→ EXCERPTED RECORDS
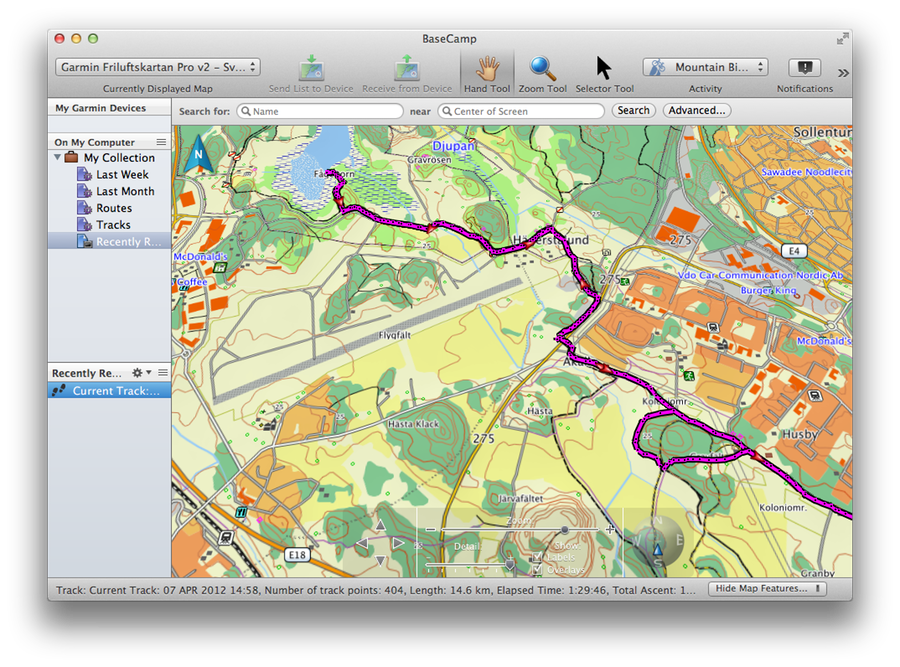This screenshot has width=900, height=667.
Task: Toggle the Overlays checkbox
Action: [538, 569]
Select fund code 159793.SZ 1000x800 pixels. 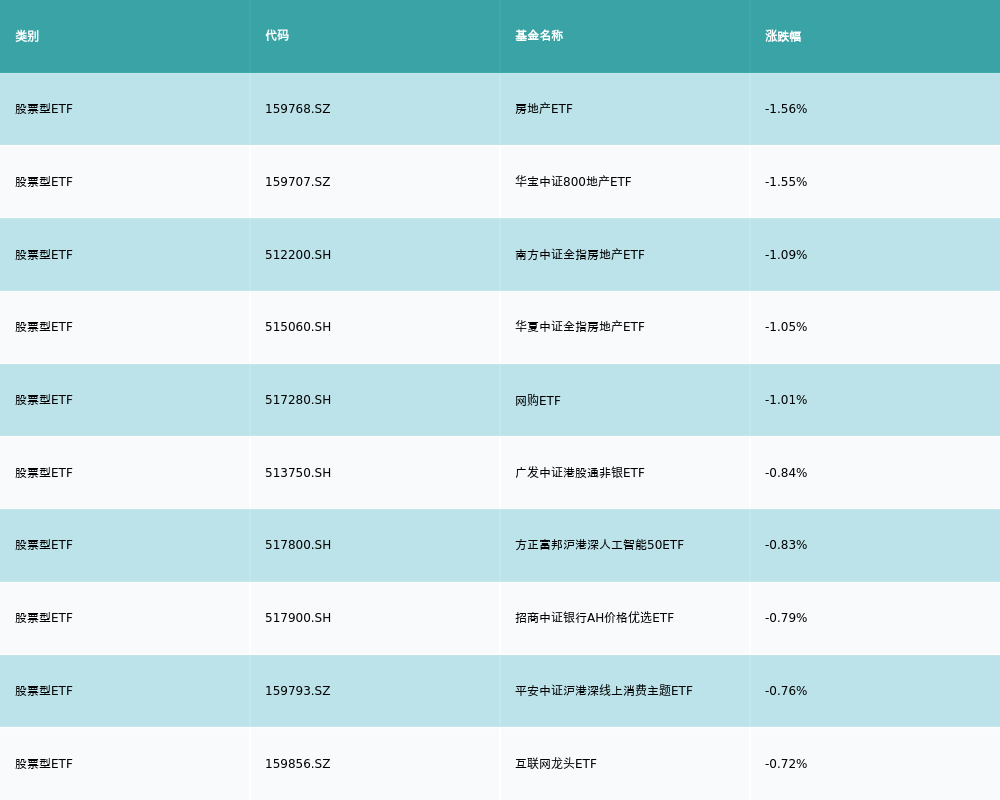297,691
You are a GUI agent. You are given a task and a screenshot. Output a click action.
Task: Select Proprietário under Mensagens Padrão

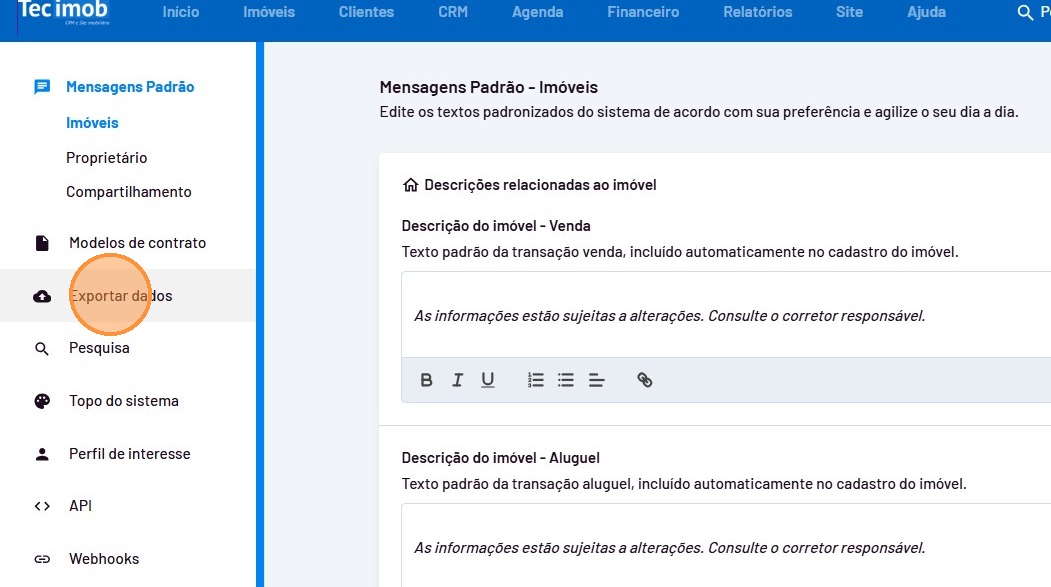tap(106, 158)
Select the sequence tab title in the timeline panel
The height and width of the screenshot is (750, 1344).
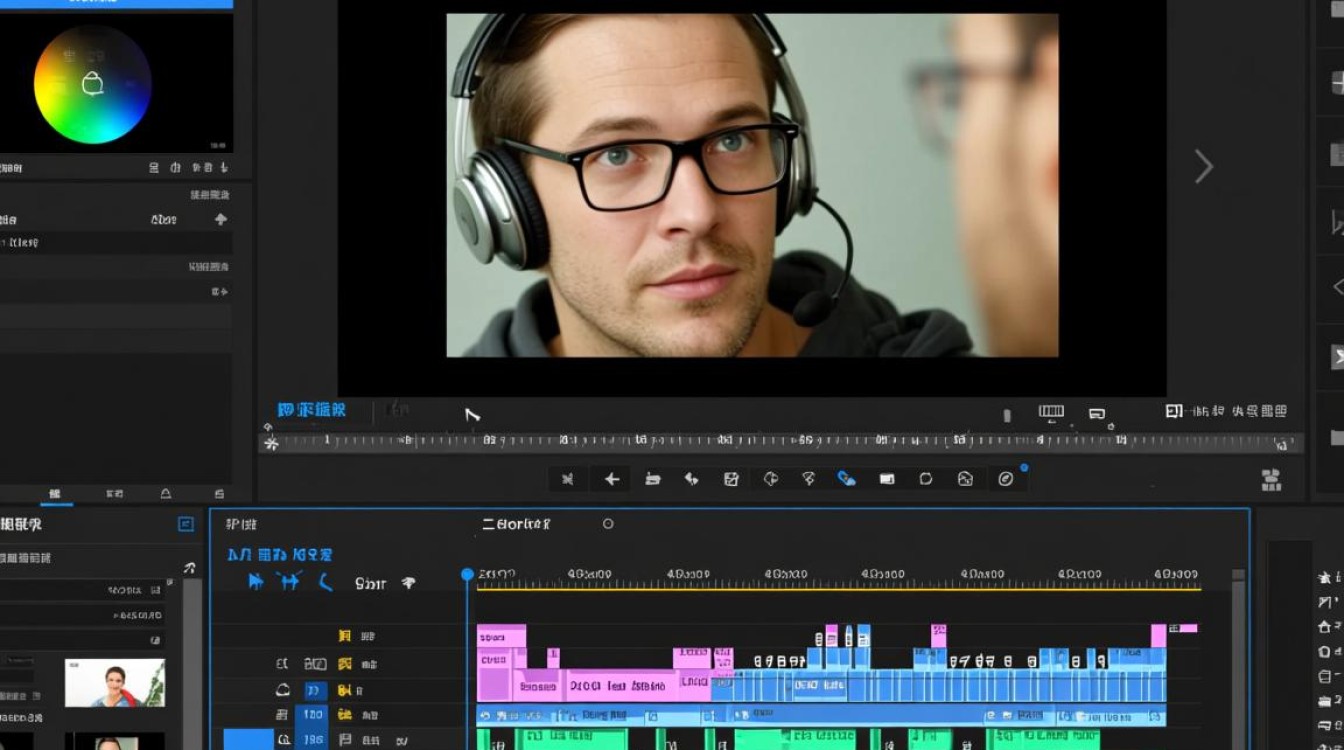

→ EXERCISE REQUIREMENTS
Please reproduce nothing but the lines from the one containing "Select the sequence" through the closing line of the listing, retyped word for word, pictures excluded.

→ ANSWER AREA
Select the sequence tab title in the timeline panel
The height and width of the screenshot is (750, 1344).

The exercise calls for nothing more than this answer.